We live in a world today where we are encouraged to “do-it-yourself”. In some scenarios, doing something yourself can be a rewarding and cost-efficient experience. However, this is most certainly not the case with estate planning. With the ongoing advancements in technology, certain websites are seemingly making it easier and easier to create your own legal documents such as a Will, Trust, Power of Attorney, and LLC. In theory, this sounds as though this would be a quick and easy way to complete your estate planning on your own. However, this is actually not the case. One main reason that do-it-yourself estate planning is usually not the best idea is that everybody’s situation is different. What might make sense for your family does not always make sense for someone else’s family. With a do-it-yourself Will or Trust, you are given a “one-size-fits-all” template and simply told to fill in the blanks.
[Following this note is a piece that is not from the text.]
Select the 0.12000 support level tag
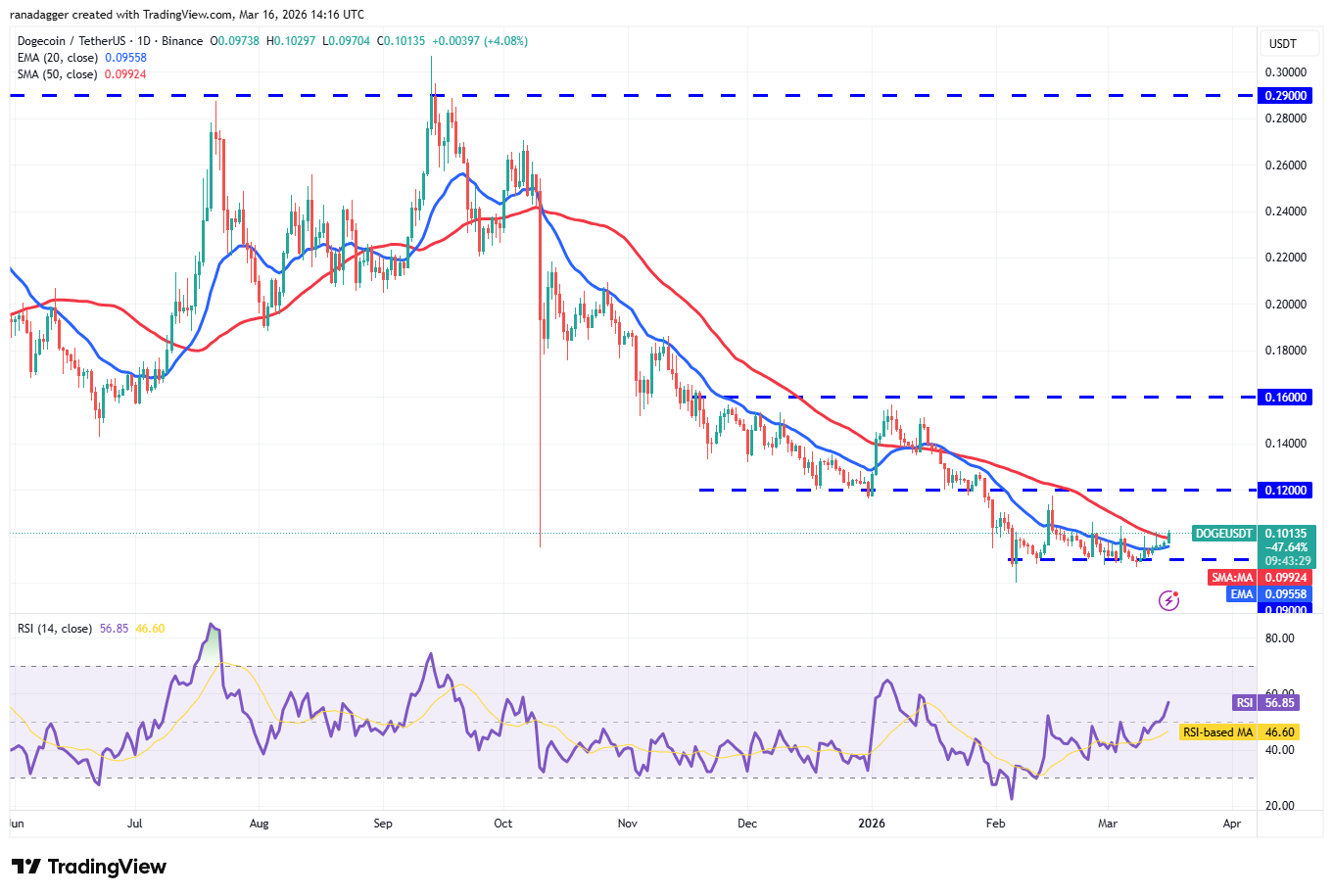Screen dimensions: 1333x896 1286,490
Estate planning is not that simple since everyone has a different amount of assets and different types of accounts, vehicles, property, etc. that compile their entire estate.

 

    Another main reason that do-it-yourself estate planning doesn’t work is that there is no type of recommendation as far as what will work best for you. In attempting to complete your estate planning on your own, self-help website fail to answer certain critical questions. These questions may include but are not limited to: How are your assets currently being held? Are you a veteran? What type of insurance do you have, if any? How should you decide who should be your Trustee, Executor, Power of Attorney, etc.? Would a Trust or a Will make more sense in your situation? What type of Trust should you have?

 

    By establishing your estate planning with Cooper, Adel & Associates you are ensuring that your estate plan will be handled with a sense of compassion and expertise that you simply cannot get through self-help estate planning venues. If you, or a loved one are interested in learning more about protecting assets for your children and other loved ones, please give us a call for a free one hour consultation with either Attorney Thom Cooper or Attorney Mitchell Adel at 1-800-798-5297.

 

Congratulations Jon Stevenson!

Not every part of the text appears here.